→ **DATA RECORDS**:
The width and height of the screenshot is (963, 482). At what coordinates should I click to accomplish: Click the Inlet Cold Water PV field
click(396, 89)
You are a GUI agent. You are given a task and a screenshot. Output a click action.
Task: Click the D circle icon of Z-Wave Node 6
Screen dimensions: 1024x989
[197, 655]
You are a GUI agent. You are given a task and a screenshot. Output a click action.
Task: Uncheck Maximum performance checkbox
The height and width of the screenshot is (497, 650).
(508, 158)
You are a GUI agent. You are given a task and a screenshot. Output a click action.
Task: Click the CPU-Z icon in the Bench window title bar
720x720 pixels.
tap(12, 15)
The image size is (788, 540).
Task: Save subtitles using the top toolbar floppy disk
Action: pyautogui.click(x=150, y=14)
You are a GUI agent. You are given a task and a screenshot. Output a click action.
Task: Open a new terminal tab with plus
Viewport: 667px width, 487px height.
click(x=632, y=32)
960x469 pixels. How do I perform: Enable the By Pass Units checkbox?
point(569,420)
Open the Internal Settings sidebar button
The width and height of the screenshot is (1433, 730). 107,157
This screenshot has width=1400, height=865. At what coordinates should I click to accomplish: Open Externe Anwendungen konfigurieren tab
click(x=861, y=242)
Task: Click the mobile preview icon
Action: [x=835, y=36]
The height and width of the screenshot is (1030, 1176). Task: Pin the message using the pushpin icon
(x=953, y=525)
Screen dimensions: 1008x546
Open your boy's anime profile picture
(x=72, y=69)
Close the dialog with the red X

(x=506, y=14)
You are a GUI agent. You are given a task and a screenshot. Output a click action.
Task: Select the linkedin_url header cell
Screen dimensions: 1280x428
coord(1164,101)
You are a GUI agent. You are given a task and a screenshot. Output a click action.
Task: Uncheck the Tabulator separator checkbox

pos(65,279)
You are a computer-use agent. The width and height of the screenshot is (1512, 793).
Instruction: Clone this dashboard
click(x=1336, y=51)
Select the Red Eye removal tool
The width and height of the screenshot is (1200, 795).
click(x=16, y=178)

→ **ABOUT THIS TASK**:
Copy out the whole listing above, leaving each line exactly as it stands.

→ **RESPONSE BOX**:
The width and height of the screenshot is (963, 482). At what coordinates should I click to accomplish: Click the Inlet Cold Water PV field
click(396, 89)
You are a GUI agent. You are given a task and a screenshot. Output a click action.
Task: Click the D circle icon of Z-Wave Node 6
Screen dimensions: 1024x989
[197, 655]
You are a GUI agent. You are given a task and a screenshot. Output a click action.
Task: Uncheck Maximum performance checkbox
The height and width of the screenshot is (497, 650).
(508, 158)
You are a GUI agent. You are given a task and a screenshot. Output a click action.
Task: Click the CPU-Z icon in the Bench window title bar
720x720 pixels.
tap(12, 15)
The image size is (788, 540).
Task: Save subtitles using the top toolbar floppy disk
Action: pyautogui.click(x=150, y=14)
You are a GUI agent. You are given a task and a screenshot. Output a click action.
Task: Open a new terminal tab with plus
Viewport: 667px width, 487px height.
click(x=632, y=32)
960x469 pixels. How do I perform: Enable the By Pass Units checkbox?
point(569,420)
Open the Internal Settings sidebar button
The width and height of the screenshot is (1433, 730). 107,157
This screenshot has width=1400, height=865. At what coordinates should I click to accomplish: Open Externe Anwendungen konfigurieren tab
click(x=861, y=242)
Task: Click the mobile preview icon
Action: [x=835, y=36]
The height and width of the screenshot is (1030, 1176). Task: Pin the message using the pushpin icon
(x=953, y=525)
Screen dimensions: 1008x546
Open your boy's anime profile picture
(x=72, y=69)
Close the dialog with the red X

(x=506, y=14)
You are a GUI agent. You are given a task and a screenshot. Output a click action.
Task: Select the linkedin_url header cell
Screen dimensions: 1280x428
coord(1164,101)
You are a GUI agent. You are given a task and a screenshot. Output a click action.
Task: Uncheck the Tabulator separator checkbox

pos(65,279)
You are a computer-use agent. The width and height of the screenshot is (1512, 793).
Instruction: Clone this dashboard
click(x=1336, y=51)
Select the Red Eye removal tool
The width and height of the screenshot is (1200, 795).
click(x=16, y=178)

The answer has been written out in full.